Effect of antioxidant and p38 MAPK inhibitor on bupivacaine- or H₂O₂-induced WDR35 expression. (A) Neuro2a cells were treated with various concentrations of EUK-8 for 1 h, followed by bupivacaine (2 mM) or H₂O₂ (0.5 mM) for 9 h (n = 6). (B) WDR35 protein expression with or without 100 μM EUK-8 was analyzed by Western blotting (n = 4). *P < 0.05 and ***P < 0.001 vs. control (not treated with bupivacaine or H₂O₂), ^#P < 0.05 and ^##P < 0.01 vs. absence of EUK-8. (C) Cells were treated with 10 μM SB202190 (SB) for 1 h, followed by bupivacaine (2 mM) or H₂O₂ (0.5 mM) for 9 h (n = 6). (D) WDR35 protein expression with or without SB202190 was analyzed by Western blotting (n = 4). *P < 0.05 and ***P < 0.001 vs. control (not treated with bupivacaine or H₂O₂), ^#P < 0.05, ^##P < 0.01 and ^###P < 0.001 vs. absence of SB202190.

Figure 5

Effect of WDR35 siRNA on bupivacaine- or H₂O₂-induced WDR35 expression, caspase-3 activity, and cell viability. Neuro2a cells were transfected with WDR35 siRNA (5 nM) for 24 h.
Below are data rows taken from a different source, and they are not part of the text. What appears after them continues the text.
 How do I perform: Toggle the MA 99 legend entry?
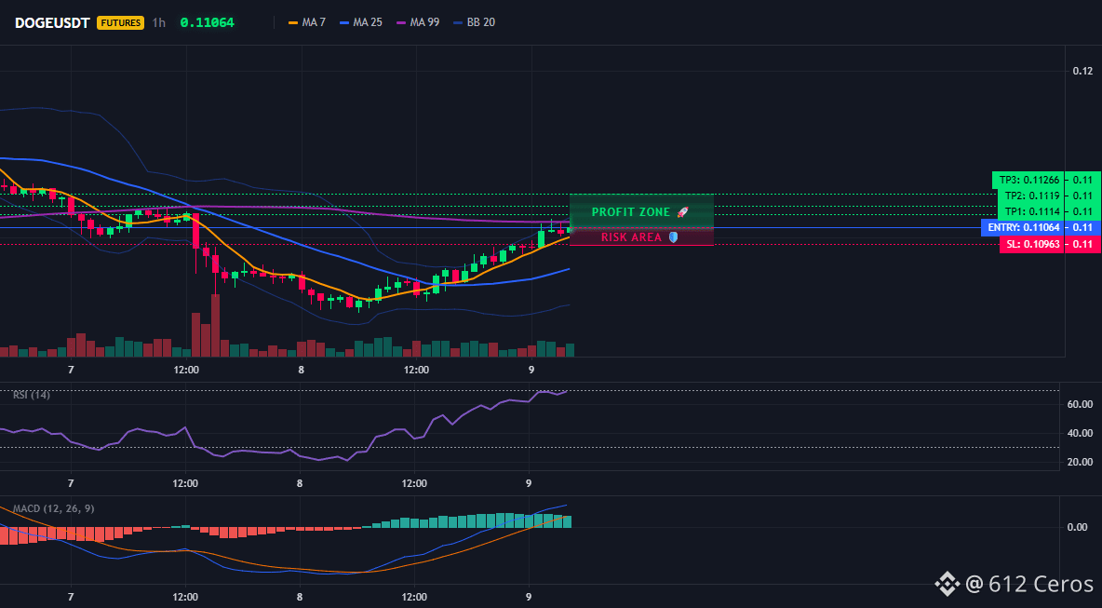(x=418, y=22)
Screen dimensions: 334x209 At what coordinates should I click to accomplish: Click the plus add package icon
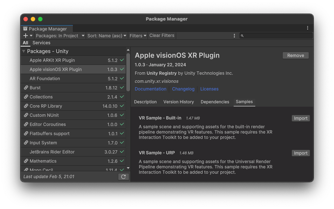point(26,36)
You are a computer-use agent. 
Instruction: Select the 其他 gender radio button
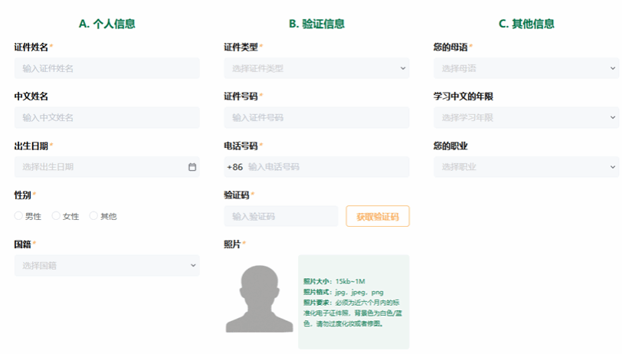(x=93, y=216)
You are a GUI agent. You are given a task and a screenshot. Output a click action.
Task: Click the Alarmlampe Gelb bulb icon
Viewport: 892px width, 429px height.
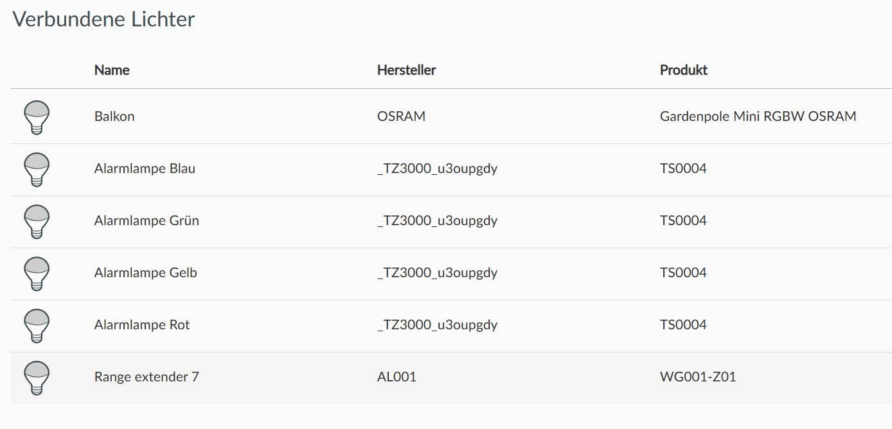pyautogui.click(x=37, y=273)
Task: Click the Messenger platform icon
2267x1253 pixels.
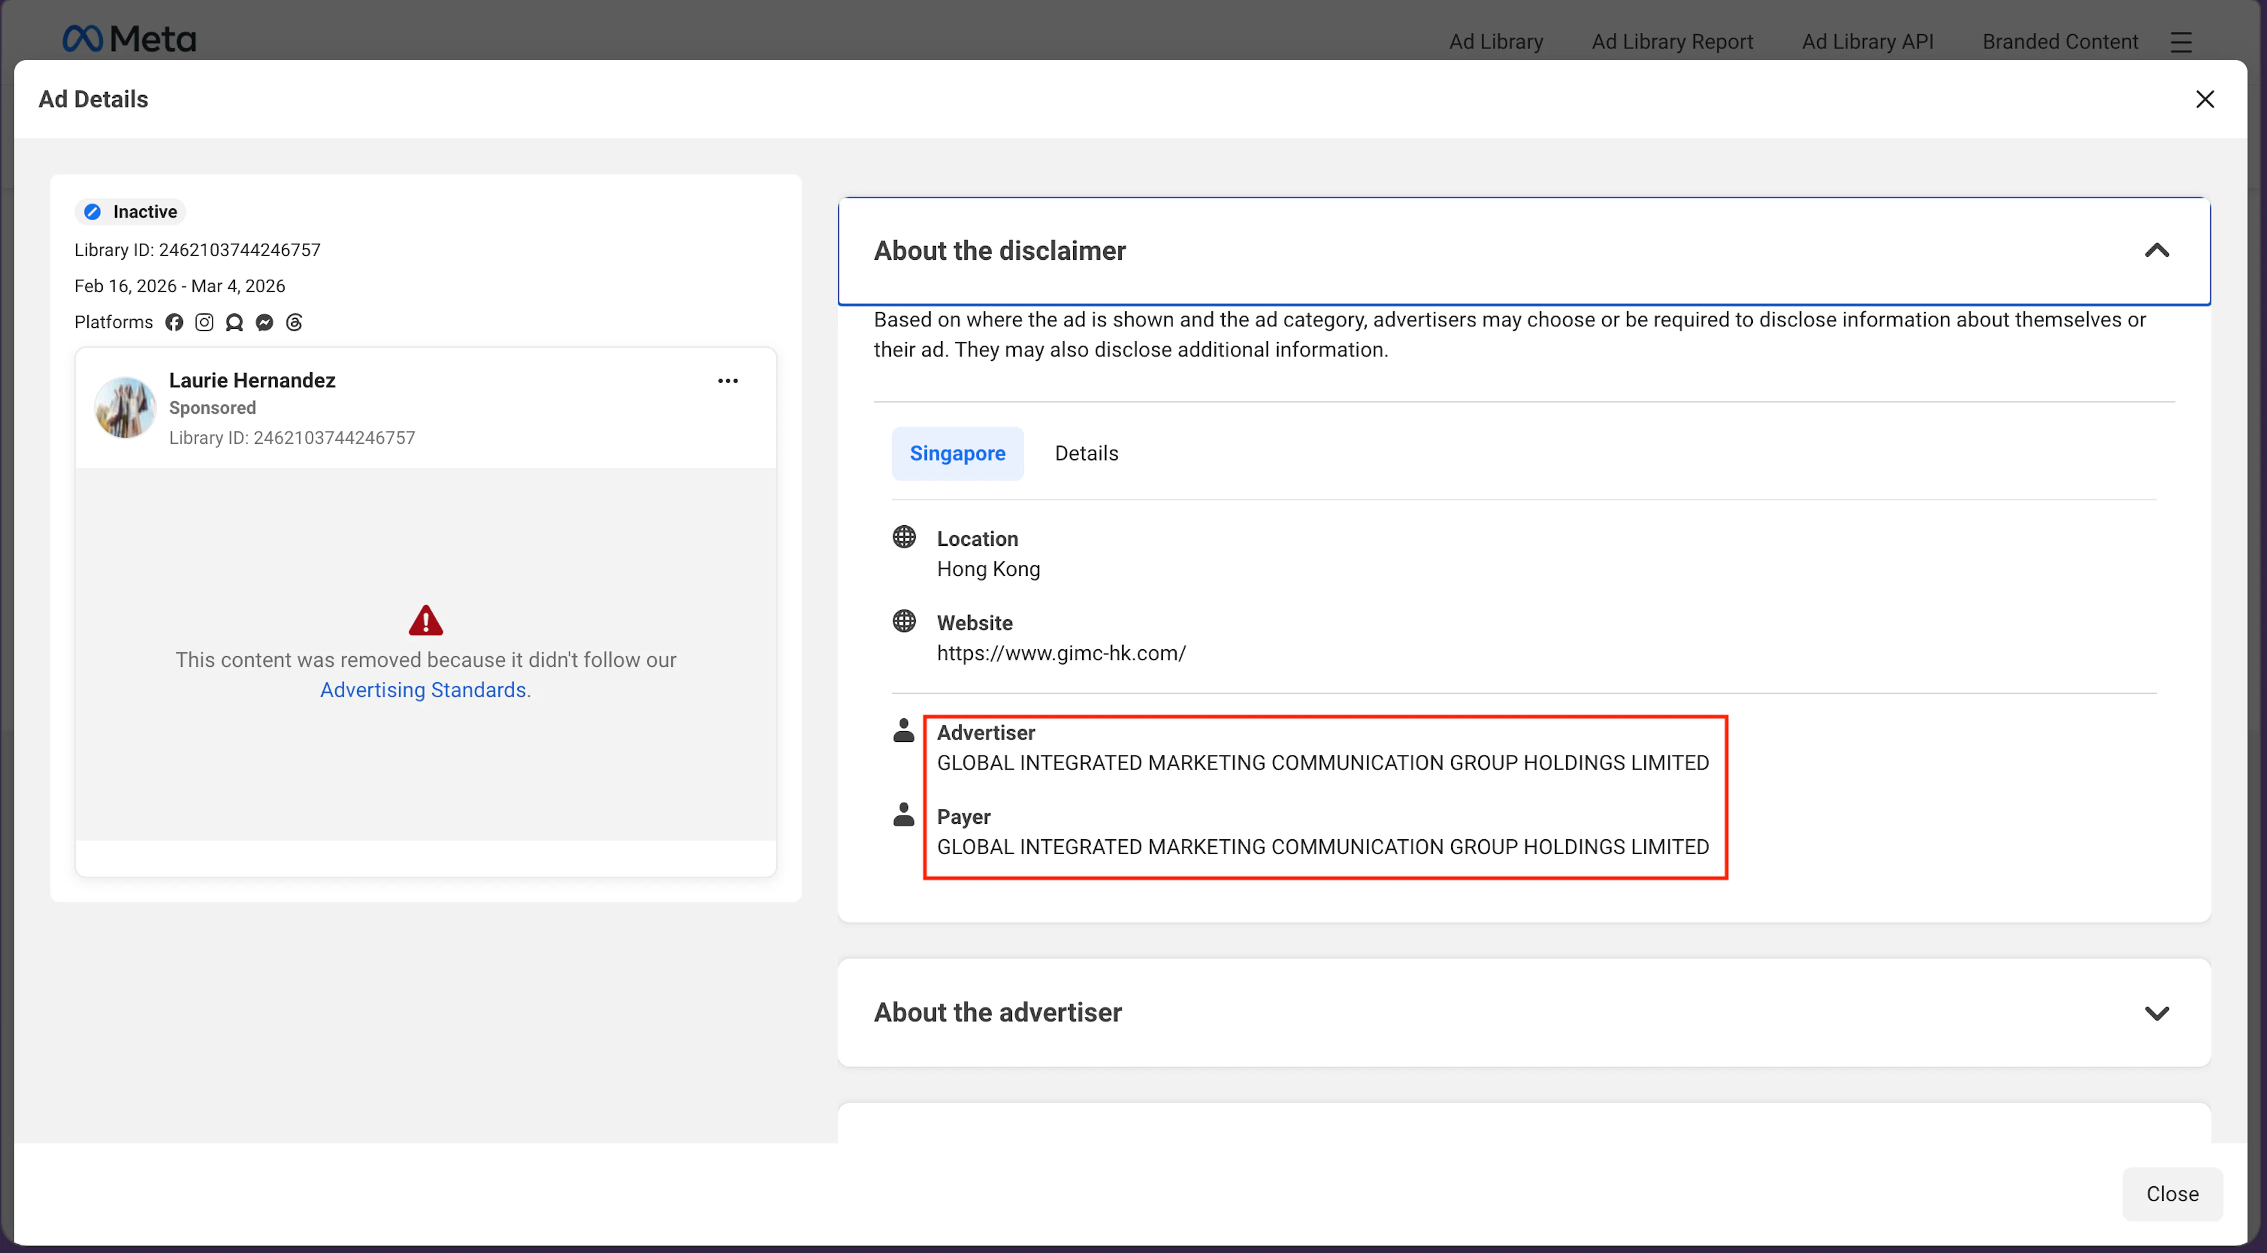Action: [x=264, y=322]
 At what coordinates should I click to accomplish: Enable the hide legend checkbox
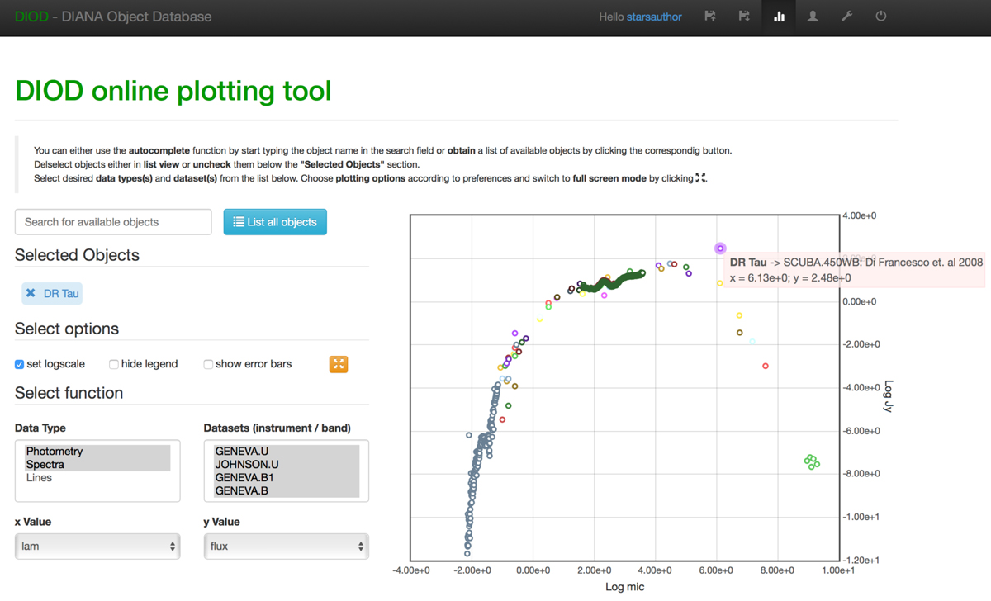[x=114, y=364]
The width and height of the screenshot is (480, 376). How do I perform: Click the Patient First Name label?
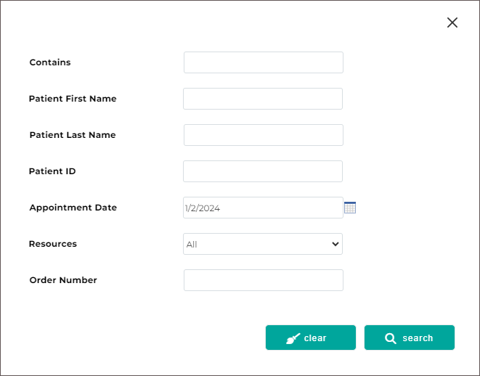(x=73, y=99)
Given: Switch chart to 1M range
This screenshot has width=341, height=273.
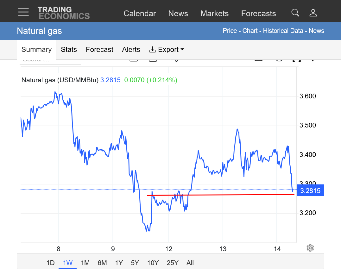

Bupivacaine (2 mM) or H₂O₂ (0.5 mM) was then added. (A) WDR35 mRNA expression and (B) WDR35 protein expression were measured after treatment of Neuro2a cells with bupivacaine or H₂O₂ for 9h. (C) Caspase-3 activity and (D) cell viability were measured after treatment of Neuro2a cells with bupivacaine or H₂O₂ for the time indicated. *P < 0.05, **P < 0.01 and ***P < 0.001 vs. control (not treated with siRNA, bupivacaine, or H₂O₂), ^#P < 0.05 and ^###P < 0.001 vs. treated with bupivacaine or H₂O₂ alone (n = 4-6).